# WORK REQUEST:
Could you filter the records below and keep only the lines with the word "will"?

*** EXERCISE DATA ***

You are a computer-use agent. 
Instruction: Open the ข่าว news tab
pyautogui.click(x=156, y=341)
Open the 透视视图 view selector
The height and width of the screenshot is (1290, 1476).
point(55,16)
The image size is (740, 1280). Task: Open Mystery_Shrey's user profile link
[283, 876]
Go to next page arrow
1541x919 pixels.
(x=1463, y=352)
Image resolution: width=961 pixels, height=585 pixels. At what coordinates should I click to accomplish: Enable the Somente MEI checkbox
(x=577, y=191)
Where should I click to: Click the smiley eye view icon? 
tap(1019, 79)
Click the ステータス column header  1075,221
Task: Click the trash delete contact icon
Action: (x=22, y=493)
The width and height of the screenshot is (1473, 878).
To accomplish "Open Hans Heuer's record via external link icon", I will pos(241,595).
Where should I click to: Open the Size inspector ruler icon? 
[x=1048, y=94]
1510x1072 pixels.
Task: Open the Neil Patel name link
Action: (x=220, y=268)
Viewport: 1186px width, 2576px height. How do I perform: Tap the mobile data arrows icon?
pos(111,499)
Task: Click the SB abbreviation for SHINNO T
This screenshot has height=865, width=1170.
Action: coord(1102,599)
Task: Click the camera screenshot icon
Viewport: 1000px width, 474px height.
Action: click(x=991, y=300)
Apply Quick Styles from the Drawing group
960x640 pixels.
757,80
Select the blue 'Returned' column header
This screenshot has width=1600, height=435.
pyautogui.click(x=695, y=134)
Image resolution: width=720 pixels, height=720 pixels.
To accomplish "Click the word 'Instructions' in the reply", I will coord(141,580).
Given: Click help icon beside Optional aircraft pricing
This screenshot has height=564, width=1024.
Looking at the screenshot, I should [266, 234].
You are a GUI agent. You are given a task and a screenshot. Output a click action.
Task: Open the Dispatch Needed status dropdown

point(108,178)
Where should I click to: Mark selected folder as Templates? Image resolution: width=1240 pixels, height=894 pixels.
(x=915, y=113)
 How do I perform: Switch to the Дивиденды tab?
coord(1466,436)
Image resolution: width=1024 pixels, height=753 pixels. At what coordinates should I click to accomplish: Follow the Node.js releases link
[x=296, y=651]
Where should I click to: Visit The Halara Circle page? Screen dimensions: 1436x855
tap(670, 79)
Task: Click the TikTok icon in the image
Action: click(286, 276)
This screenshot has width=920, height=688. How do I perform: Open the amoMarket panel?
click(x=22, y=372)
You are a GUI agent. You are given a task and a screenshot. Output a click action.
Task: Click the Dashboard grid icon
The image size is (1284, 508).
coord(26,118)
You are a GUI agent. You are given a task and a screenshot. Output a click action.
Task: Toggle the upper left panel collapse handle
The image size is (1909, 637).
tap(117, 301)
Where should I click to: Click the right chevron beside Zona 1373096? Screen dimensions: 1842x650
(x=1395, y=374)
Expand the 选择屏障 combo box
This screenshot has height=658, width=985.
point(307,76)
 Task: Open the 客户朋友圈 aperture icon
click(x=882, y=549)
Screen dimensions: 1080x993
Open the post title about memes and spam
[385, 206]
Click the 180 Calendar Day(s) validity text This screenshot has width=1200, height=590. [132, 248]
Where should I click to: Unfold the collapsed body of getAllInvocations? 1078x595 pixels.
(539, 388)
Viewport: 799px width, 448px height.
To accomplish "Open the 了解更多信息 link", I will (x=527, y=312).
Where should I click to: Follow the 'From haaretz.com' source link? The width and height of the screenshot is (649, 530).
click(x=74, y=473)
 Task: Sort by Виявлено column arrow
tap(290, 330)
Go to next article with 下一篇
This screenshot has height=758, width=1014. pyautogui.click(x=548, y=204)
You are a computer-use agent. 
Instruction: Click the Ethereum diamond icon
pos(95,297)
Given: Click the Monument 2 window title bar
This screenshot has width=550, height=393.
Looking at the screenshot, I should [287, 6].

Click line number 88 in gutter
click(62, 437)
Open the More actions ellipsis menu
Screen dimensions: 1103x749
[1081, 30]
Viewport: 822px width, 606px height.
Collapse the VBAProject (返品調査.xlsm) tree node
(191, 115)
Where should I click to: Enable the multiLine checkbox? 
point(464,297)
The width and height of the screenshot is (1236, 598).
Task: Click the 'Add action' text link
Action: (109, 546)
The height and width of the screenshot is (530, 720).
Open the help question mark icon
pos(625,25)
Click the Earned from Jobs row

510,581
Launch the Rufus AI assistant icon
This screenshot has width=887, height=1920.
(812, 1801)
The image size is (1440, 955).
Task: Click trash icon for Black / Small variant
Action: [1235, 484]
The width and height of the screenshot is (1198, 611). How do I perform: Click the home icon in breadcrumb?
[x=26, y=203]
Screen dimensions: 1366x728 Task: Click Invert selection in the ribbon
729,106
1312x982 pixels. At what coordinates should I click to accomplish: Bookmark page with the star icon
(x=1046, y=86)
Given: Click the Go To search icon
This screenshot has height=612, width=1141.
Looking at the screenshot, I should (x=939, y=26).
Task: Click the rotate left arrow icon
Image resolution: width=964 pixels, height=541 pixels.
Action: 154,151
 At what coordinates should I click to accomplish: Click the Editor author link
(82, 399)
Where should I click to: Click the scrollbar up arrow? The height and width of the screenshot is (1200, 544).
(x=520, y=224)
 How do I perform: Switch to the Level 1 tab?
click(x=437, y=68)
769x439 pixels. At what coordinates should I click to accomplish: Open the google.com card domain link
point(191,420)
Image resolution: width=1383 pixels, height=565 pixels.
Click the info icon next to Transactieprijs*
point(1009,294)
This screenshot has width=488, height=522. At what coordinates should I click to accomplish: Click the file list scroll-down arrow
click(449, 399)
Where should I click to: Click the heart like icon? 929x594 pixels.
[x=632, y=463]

*** End of EXERCISE DATA ***

# YOUR SOLUTION:
To accomplish "Open Hans Heuer's record via external link icon", I will pos(241,595).
To accomplish "Click the word 'Instructions' in the reply", I will coord(141,580).
To accomplish "Open the 了解更多信息 link", I will (x=527, y=312).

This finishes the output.